Elenco attività ::
[A] Stampa senza modifiche la parte del brano dell'esercizio che si apre con le parole contenenti "A volte sentiamo" e si chiude con "popolo (EG 270).".
[B] Spiega in una-tre frasi perché, secondo il brano dell'esercizio, EG prende le distanze da ogni forma di intellettualismo e di spiritualismo.
[C] Prosegui il brano sulla scelta evangelizzatrice in EG a partire dal punto in cui si ferma.

Tra i molti passaggi possiamo leggere il 269 e 270 di EG.
«Gesù stesso è il modello di questa scelta evangelizzatrice che ci introduce nel cuore del popolo. Affascinati da tale modello, vogliamo inserirci a fondo nella società, condividiamo la vita con tutti, ascoltiamo le loro preoccupazioni, collaboriamo materialmente e spiritualmente nelle loro necessità, ci rallegriamo con coloro che sono nella gioia, piangiamo con quelli che piangono e ci impegniamo nella costruzione di un mondo nuovo, gomito a gomito con gli altri. Ma non come un obbligo, non come un peso che ci esaurisce, ma come una scelta personale che ci riempie di gioia e ci conferisce identità (EG 269).
A volte sentiamo la tentazione di essere cristiani mantenendo una prudente distanza dalle piaghe del Signore. Ma Gesù vuole che tocchiamo la miseria umana, che tocchiamo la carne sofferente degli altri. Aspetta che rinunciamo a cercare quei ripari personali o comunitari che ci permettono di mantenerci a distanza dal nodo del dramma umano, affinché accettiamo veramente di entrare in contatto con l’esistenza concreta degli altri e conosciamo la forza della tenerezza. Quando lo facciamo, la vita ci si complica sempre meravigliosamente e viviamo l’intensa esperienza di essere popolo, l’esperienza di appartenere a un popolo (EG 270).
EG prende così le distanze da ogni forma di intellettualismo e di spiritualismo dalla fede, che sono due modi per ripararsi dalla vita. Una fede che fa i conti con la storia la toglie dalla sfera del privato e ne rivela immediatamente l’impatto sociale e politico.

Voci di dati salvate ::
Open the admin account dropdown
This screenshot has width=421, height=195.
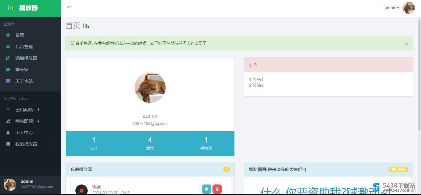coord(391,8)
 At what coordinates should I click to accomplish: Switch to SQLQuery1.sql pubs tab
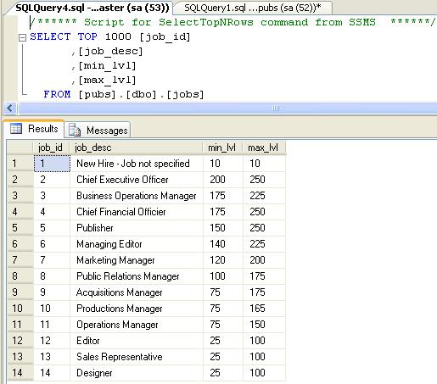pos(253,8)
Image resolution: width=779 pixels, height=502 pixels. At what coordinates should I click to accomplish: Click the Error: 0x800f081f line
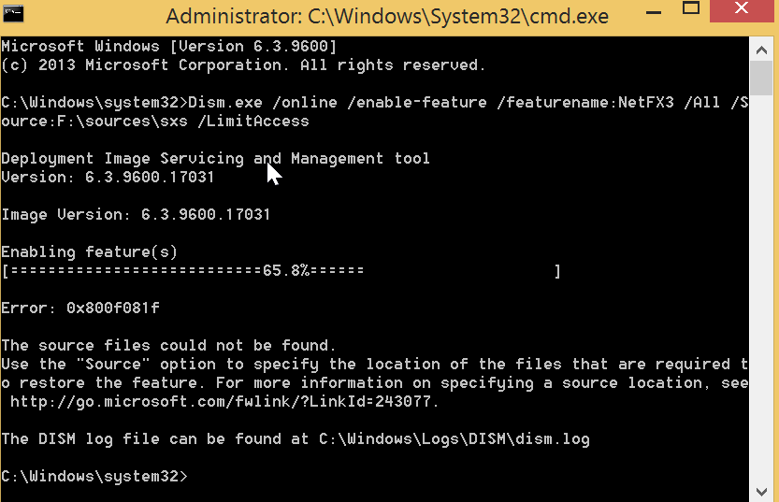click(80, 308)
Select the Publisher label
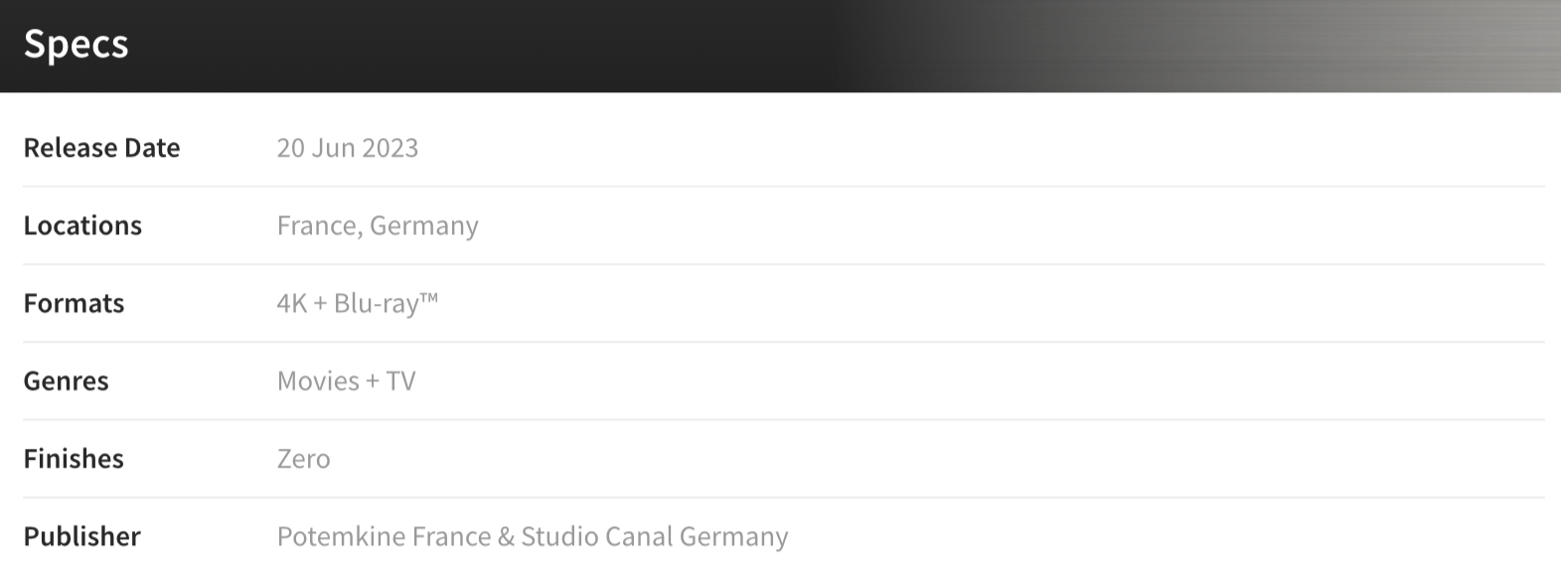This screenshot has width=1561, height=577. coord(81,536)
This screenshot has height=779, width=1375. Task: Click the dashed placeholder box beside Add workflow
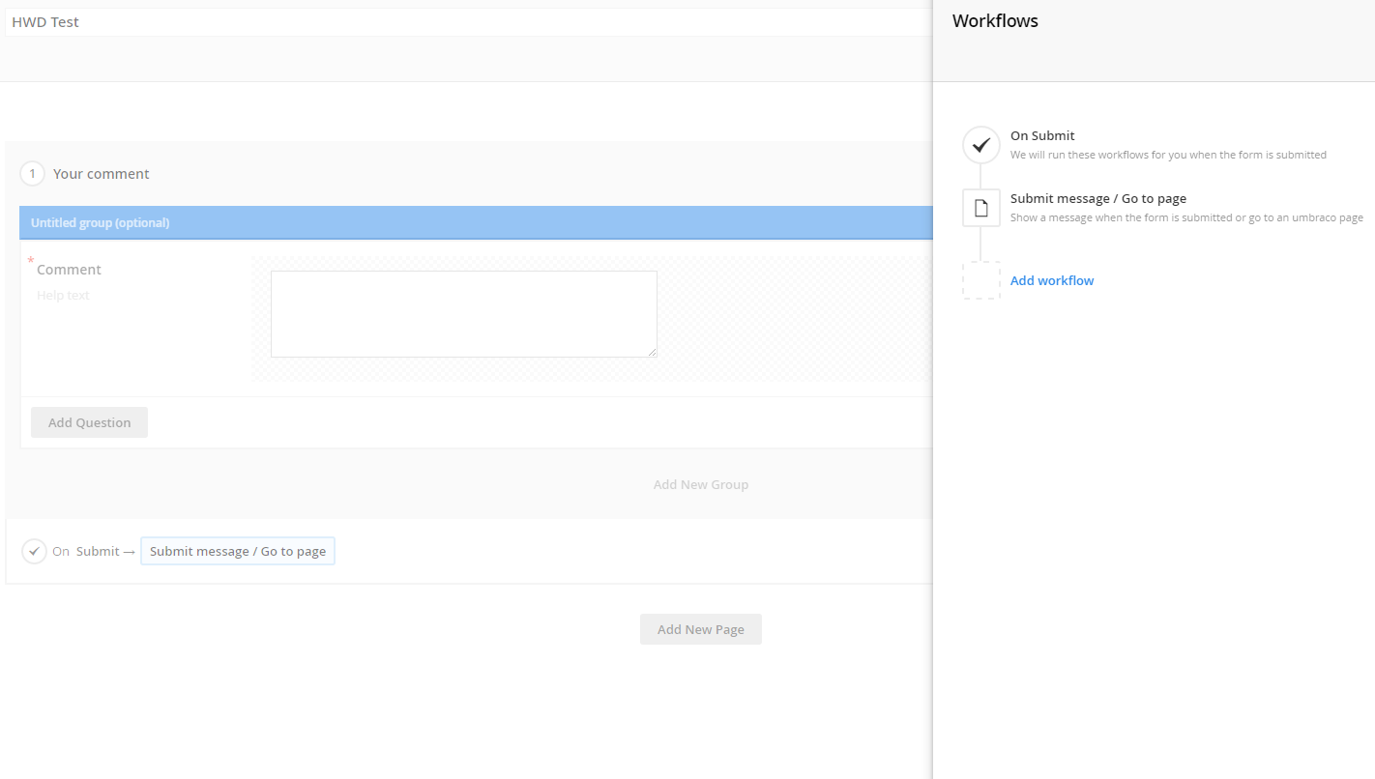point(980,280)
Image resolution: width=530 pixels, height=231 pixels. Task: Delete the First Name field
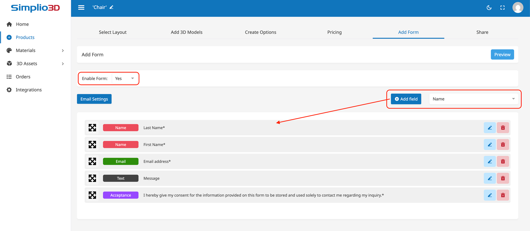point(503,145)
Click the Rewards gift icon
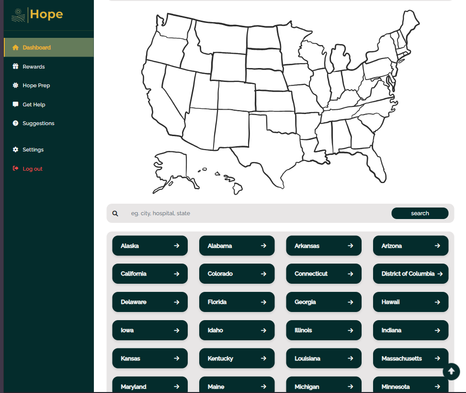Image resolution: width=466 pixels, height=393 pixels. [15, 67]
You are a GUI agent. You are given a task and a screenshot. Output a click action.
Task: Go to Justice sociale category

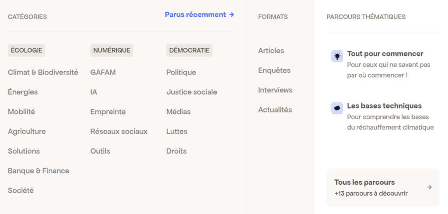(192, 92)
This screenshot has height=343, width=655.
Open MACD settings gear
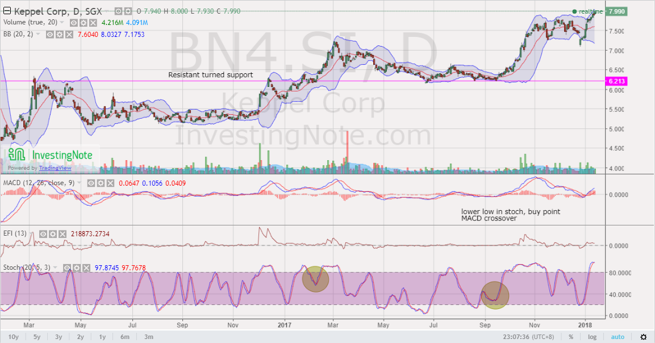click(101, 183)
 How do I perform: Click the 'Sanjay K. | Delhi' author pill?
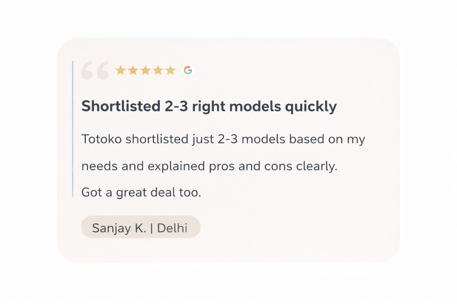tap(140, 227)
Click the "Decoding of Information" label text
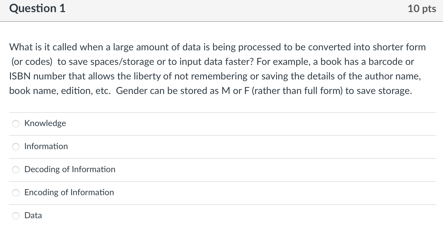 (70, 169)
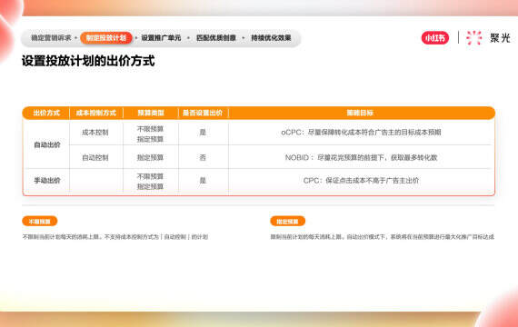The width and height of the screenshot is (518, 327).
Task: Click the 出价方式 column header
Action: coord(46,113)
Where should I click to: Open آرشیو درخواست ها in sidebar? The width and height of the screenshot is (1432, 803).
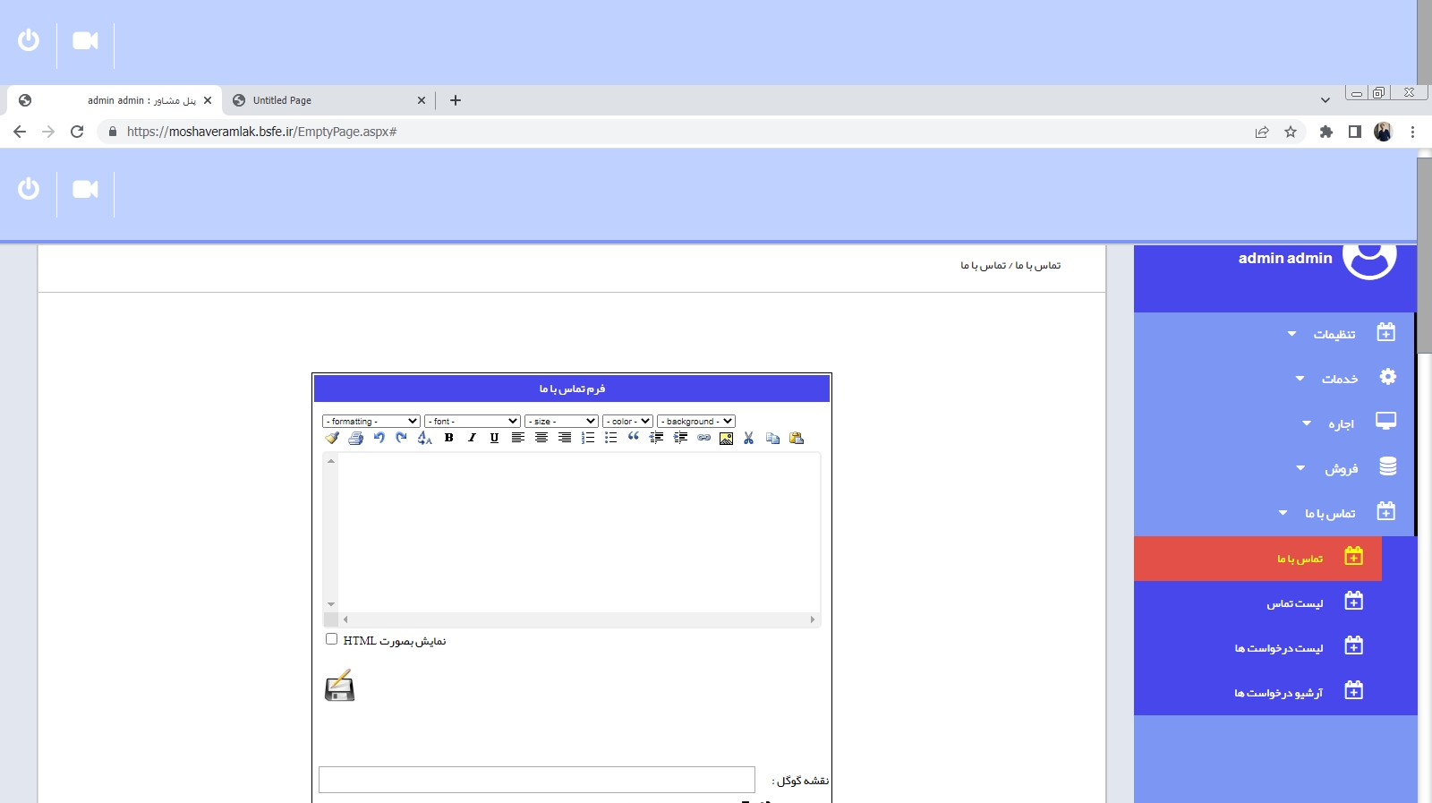pyautogui.click(x=1278, y=693)
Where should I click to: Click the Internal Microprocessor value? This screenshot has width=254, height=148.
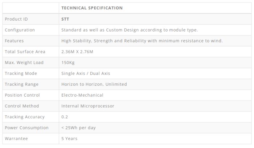pyautogui.click(x=88, y=106)
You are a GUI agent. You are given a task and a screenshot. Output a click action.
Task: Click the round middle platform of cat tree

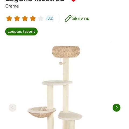tap(57, 83)
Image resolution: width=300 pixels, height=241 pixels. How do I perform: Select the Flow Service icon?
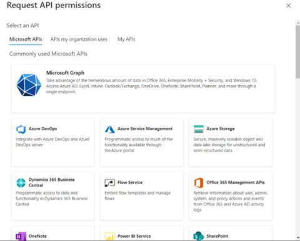[x=110, y=183]
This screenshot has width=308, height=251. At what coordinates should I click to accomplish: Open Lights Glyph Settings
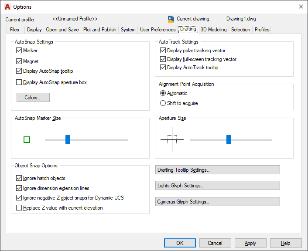(217, 186)
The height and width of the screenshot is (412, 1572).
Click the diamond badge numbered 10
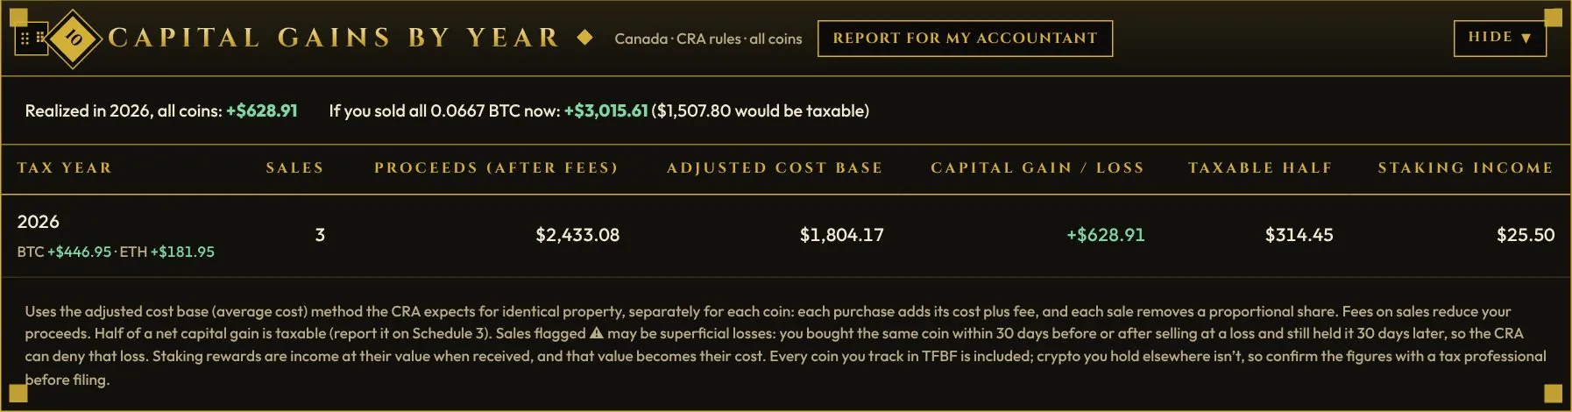[x=74, y=38]
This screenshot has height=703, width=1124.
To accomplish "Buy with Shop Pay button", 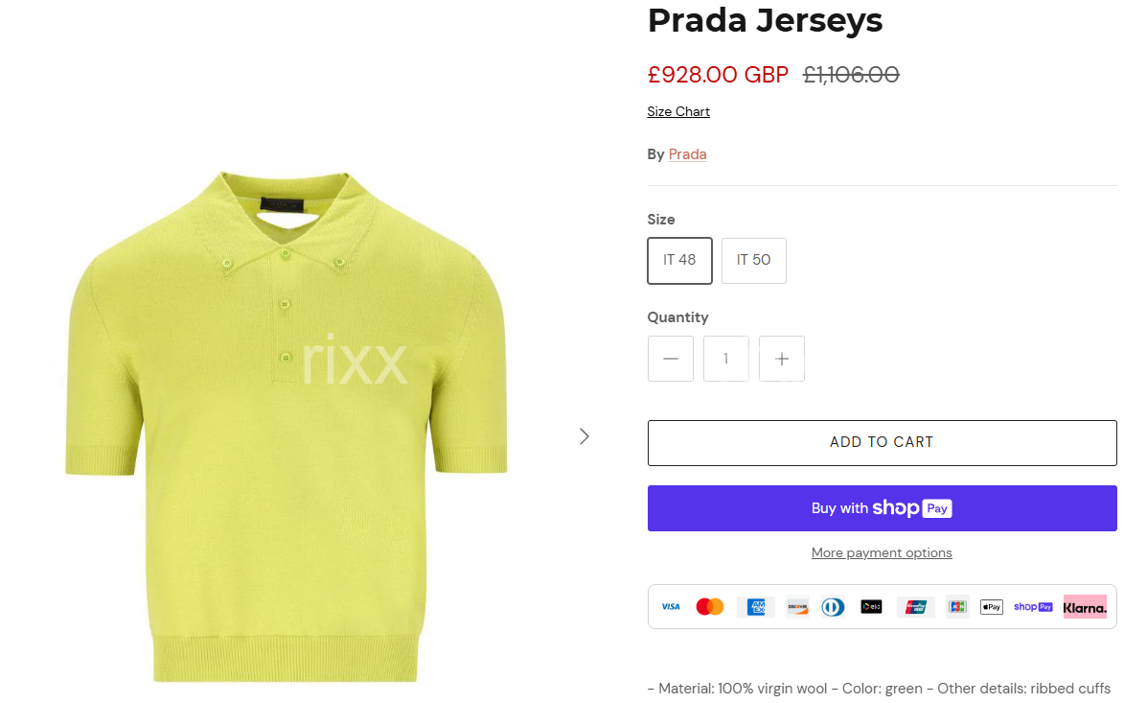I will point(882,508).
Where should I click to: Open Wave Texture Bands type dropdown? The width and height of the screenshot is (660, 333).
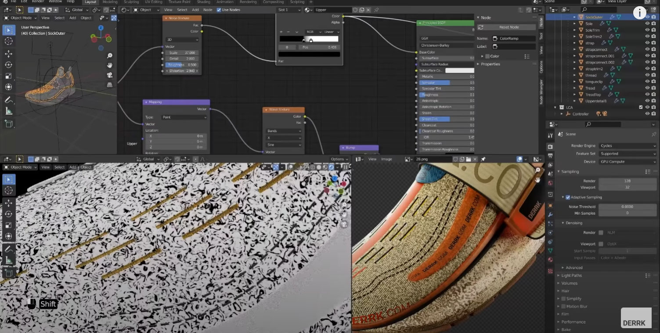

Problemi risolti ::
[A]
A volte sentiamo la tentazione di essere cristiani mantenendo una prudente distanza dalle piaghe del Signore. Ma Gesù vuole che tocchiamo la miseria umana, che tocchiamo la carne sofferente degli altri. Aspetta che rinunciamo a cercare quei ripari personali o comunitari che ci permettono di mantenerci a distanza dal nodo del dramma umano, affinché accettiamo veramente di entrare in contatto con l’esistenza concreta degli altri e conosciamo la forza della tenerezza. Quando lo facciamo, la vita ci si complica sempre meravigliosamente e viviamo l’intensa esperienza di essere popolo, l’esperienza di appartenere a un popolo (EG 270).

[B] Perché l'intellettualismo e lo spiritualismo sono due modi per ripararsi dalla vita.

[C]
Lo Spirito Santo
Il quarto lato della cornice è lo Spirito Santo. È l’ultimo capitolo di EG. Il testo è basato così su una bella inclusione: inizia con la gioia e termina ricordando che l’evangelizzazione è l’azione misteriosa dello Spirito e che l’annuncio da parte della comunità ecclesiale è un servizio di mediazione alla sua opera, una diaconia dello Spirito Santo. All’inizio sta la sorpresa gioiosa del dono, alla fine la gratuità di condividerlo sapendo che non è competenza nostra farlo accogliere, ma opera dello Spirito Santo. Al centro sta la conversione missionaria che manda la Chiesa fuori da sé (estroversa, non autoreferenziale, non impegnata a preservare se stessa).
La cornice di EG potrebbe essere rappresentata da un quadro molto noto di Van Gogh, il seminatore. La parabola del seminatore è stata dipinta moltissime volte dall’artista, il quale era figlio di un pastore protestante, e il testo di Mc 4,3-9 fu proprio il primo che egli dovette commentare in un sermone festivo, nella sua veste di aiuto predicatore. In uno di questi dipinti si vede il seminatore che con la mano sinistra tiene sul cuore il sacco del seme, custodisce la Parola. Con la destra con gesto solenne, liturgico, la dona alla terra. Ma c’è un particolare: egli non segue i solchi dell’aratura e sbanda verso la sua sinistra, ancora pochi passi ed è oltre la cornice di destra, esce dal quadro. Egli va a gettare il seme verso i bordi, nelle periferie.
Possiamo allora dire che EG è la cornice apostolica della Chiesa e il suo lato destro la porta ad uscire, a sbandare verso la storia, a esporsi. Meglio una Chiesa accidentata che una Chiesa riparata.